_Task goal_.
According to the article below on Vanderbilt's liver transplants, how many people are on Tennessee's liver transplant waiting list?

_Provided text_.
-.-.-

Vanderbilt Medical Center Braces For Fewer Livers To Transplant
Vanderbilt University Medical Center is preparing to have fewer organs to transplant, starting next week. Academic medical centers banded together to slow down a new distribution plan for donated livers, but they’ve failed to convince a federal judge to intervene ahead of what could be a lengthy court battle.
The new distribution map, created by the United Network for Organ Sharing, is supposed to get livers to the most critical patients (within 500 nautical miles) rather than the closest by. It’s a years-long effort to even the playing field because patients in the Southeast and Midwest have an easier time getting a match at the moment, which has resulted in Vanderbilt having one of the busiest transplant centers in the nation.
Some parts of the country have more patients and families willing to be organ donors and deaths from causes that allow the organs to be used. Those include car accidents and strokes. In Tennessee, the liver transplant waiting list has 235 people. For comparison with a state that has comparable population, Maryland has 744 on the liver list, according to UNOS.Bobbie Cole of Knoxville is waiting on a liver for her husband at Vanderbilt and expects the new policy, which takes effect Feb. 4, will extend their time on the list.
“I understand there’s critical people in other states too,” Cole says. “But just from everything I’m reading and hearing, it seems like this is not quite fair, the way it’s all going down.”
Cole’s husband has been stabilizing, which she’s happy about. But that means under the new distribution plan, he’ll likely wait even longer as livers start going to the patient in the greatest need, as far away as Chicago.
But the agency overseeing the policy says fairness is precisely what the new map should fix. UNOS calculates the policy should save more lives each year and decrease the numbers who die on the waiting list, though the agency says it will monitor the stats.
“No policy is ever final and unable to be adjusted,” UNOS spokesperson Anna Paschke says in a statement. “The [Organ Procurement and Transplantation Network] will carefully study the effects of the policy once implemented and will act quickly to address any unforeseen effects that may occur.”

-.-.-

_Exercise data_.

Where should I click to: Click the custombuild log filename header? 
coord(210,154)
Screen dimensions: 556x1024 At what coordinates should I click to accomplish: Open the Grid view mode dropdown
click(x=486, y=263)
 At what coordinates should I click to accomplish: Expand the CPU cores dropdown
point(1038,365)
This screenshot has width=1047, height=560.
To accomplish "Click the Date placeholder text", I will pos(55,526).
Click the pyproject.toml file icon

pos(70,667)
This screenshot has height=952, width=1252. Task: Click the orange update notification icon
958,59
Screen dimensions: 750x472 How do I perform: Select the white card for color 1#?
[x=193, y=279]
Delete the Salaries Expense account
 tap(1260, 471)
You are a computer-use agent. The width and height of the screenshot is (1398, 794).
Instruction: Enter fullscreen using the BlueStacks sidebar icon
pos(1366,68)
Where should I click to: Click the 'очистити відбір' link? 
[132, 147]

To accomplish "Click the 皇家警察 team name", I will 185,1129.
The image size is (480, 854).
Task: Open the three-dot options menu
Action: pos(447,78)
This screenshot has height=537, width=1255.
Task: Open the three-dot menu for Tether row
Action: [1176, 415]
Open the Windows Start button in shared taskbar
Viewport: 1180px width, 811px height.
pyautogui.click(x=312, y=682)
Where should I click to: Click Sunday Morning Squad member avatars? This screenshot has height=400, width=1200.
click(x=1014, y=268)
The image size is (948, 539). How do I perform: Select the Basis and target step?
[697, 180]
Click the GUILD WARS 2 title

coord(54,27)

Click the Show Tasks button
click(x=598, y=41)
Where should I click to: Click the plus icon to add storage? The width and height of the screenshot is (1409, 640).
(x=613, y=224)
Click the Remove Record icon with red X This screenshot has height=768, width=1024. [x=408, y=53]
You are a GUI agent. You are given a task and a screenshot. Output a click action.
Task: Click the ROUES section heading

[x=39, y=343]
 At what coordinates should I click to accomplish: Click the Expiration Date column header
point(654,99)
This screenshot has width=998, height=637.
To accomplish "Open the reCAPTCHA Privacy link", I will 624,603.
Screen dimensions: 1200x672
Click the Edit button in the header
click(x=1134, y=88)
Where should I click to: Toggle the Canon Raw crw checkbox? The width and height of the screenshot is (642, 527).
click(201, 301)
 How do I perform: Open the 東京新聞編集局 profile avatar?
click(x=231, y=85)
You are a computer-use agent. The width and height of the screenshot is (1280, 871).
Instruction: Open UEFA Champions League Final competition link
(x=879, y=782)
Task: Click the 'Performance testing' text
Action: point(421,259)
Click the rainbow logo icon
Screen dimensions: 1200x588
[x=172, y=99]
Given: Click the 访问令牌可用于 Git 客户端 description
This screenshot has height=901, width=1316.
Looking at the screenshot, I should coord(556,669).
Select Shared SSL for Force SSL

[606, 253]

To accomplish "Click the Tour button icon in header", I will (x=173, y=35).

-.-.-

_Task output_.
235 people.